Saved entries
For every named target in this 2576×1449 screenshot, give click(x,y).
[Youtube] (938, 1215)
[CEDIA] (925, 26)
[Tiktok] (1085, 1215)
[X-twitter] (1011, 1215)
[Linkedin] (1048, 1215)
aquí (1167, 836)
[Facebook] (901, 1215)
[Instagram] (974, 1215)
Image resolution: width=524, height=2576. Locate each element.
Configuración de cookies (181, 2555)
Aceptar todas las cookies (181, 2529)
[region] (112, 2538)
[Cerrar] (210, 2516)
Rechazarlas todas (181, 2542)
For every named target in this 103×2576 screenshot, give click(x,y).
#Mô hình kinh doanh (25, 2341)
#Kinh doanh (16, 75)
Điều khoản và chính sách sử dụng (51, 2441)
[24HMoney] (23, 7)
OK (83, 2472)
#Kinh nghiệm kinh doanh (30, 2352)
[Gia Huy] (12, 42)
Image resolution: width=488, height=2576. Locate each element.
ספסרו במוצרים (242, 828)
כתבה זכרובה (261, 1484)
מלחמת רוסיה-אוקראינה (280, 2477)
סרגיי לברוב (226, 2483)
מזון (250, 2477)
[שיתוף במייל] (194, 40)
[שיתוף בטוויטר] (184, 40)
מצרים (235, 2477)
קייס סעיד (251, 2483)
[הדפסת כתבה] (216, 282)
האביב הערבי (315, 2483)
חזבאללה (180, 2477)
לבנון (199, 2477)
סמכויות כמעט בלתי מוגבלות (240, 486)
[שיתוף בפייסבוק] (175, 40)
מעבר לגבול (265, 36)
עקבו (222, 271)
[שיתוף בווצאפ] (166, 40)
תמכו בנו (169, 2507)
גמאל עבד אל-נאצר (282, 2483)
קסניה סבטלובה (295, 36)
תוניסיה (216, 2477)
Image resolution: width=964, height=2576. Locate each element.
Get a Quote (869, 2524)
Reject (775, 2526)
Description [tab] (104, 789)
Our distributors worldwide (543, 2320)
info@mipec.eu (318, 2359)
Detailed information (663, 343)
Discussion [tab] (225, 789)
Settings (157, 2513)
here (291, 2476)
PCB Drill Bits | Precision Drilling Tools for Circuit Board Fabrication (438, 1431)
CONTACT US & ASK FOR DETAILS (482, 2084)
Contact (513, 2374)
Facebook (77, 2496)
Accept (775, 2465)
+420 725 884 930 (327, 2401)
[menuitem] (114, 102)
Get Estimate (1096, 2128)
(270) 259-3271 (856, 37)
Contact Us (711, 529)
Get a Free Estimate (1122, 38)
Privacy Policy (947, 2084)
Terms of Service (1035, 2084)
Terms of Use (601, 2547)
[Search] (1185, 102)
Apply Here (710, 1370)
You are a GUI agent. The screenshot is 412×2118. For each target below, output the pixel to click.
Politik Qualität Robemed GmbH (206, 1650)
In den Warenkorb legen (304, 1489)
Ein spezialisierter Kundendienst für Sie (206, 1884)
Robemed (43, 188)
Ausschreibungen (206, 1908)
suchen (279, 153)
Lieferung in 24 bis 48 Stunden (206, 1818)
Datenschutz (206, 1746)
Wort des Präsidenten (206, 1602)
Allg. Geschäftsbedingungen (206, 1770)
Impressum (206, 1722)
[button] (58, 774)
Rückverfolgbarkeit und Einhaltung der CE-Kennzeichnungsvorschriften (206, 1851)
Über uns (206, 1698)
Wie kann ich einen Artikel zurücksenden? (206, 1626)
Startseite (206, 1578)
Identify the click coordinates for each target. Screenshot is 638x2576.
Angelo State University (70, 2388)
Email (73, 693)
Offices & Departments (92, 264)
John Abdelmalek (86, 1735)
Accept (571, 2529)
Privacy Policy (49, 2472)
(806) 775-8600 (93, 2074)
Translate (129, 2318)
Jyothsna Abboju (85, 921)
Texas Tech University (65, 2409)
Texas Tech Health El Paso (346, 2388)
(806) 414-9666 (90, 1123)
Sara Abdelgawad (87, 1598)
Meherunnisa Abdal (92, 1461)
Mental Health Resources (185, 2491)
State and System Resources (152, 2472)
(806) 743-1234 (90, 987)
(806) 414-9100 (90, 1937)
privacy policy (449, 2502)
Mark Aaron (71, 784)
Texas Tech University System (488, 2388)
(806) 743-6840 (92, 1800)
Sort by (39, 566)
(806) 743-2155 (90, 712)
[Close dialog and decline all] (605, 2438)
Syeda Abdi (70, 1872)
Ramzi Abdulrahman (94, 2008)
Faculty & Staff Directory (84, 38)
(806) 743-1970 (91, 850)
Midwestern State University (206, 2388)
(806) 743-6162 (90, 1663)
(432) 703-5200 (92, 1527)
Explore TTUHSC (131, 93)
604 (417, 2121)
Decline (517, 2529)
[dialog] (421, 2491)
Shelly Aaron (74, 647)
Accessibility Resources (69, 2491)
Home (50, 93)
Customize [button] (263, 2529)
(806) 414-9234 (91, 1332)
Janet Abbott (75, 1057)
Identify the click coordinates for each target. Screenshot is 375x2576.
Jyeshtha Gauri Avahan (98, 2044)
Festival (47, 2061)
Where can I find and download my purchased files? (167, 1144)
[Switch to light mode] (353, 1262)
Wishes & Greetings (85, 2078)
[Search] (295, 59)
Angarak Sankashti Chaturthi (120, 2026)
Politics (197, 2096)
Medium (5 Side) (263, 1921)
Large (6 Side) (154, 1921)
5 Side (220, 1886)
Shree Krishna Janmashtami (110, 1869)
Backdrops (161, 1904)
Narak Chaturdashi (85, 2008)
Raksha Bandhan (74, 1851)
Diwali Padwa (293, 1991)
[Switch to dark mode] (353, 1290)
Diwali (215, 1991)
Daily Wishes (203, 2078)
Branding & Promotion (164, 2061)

REQUIRED WORK:
Wherever the string "height" appears in the data above, copy the line it sits in.

EXERCISE SOLUTION:
Image resolution: width=524, height=2576. Locate each element.
Image resolution: width=488, height=2576. Locate each element.
Image resolution: width=964, height=2576. Locate each element.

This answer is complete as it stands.